Exercises -
1) Starting at the words "Young patients help" and stopping after "on their lives.", copy the skin conditions article with "atopic eczema" changed to "atopic dermatitis".
2) In the skin conditions article, list every organization named as funding or leading the new research.

Page text -
Young patients help lead fresh approach to skin conditions
Young people with severe acne, atopic eczema and psoriasis are working with scientists to find out how they can stop these conditions having a major impact on their lives.
About one in five young people in the UK will develop atopic dermatitis (also known as eczema) by the age of 20. It causes itchy, red, dry and cracked skin. Psoriasis, an immune-related condition that causes flaky, scaly and itchy skin patches, affects up to 1.8 million people in the UK, around a quarter first being affected before the age of 18. Up to 20 per cent of young people experience moderate to severe levels of acne, with about two thirds still having acne in early adulthood.
These skin conditions can have huge psychological effects on young people, who can be bullied or teased because of their skin and may feel so self-conscious that it limits their social life, education and career. Skin conditions have been linked to feeling low, unhealthy lifestyles and even self-harm.
But an innovative new piece of research, funded by the National Institute for Health Research (NIHR) and led by experts from Salford Royal NHS Foundation Trust and The University of Manchester, will look at how patients can feel happier in their skin by building up their resilience.
The £240,000 three-year study has been developed from work with a group of young patients who told scientists that they wanted research into the psychological aspects of their skin condition, alongside improved treatments.
One of those involved is 25-year-old Sarah Fletcher, who was also one of the co-applicants for the Research for Patient Benefit programme grant from the NIHR.
Sarah said: "I am so happy that funding has been given to this project. I know myself how much of a dramatic effect living with a skin condition has on a young person's life and I feel this is a great step in improving the services available, not only for the visible effects but also more importantly the psychological effects. I'm very excited to see the difference this funding can make to young people's experiences in the future."

Stored data entries -
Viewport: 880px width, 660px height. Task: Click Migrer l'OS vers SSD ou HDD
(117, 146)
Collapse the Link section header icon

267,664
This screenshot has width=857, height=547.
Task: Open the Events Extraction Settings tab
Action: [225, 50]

Set of answers -
1)
Young patients help lead fresh approach to skin conditions
Young people with severe acne, atopic dermatitis and psoriasis are working with scientists to find out how they can stop these conditions having a major impact on their lives.

2)
National Institute for Health Research (NIHR)
Salford Royal NHS Foundation Trust
The University of Manchester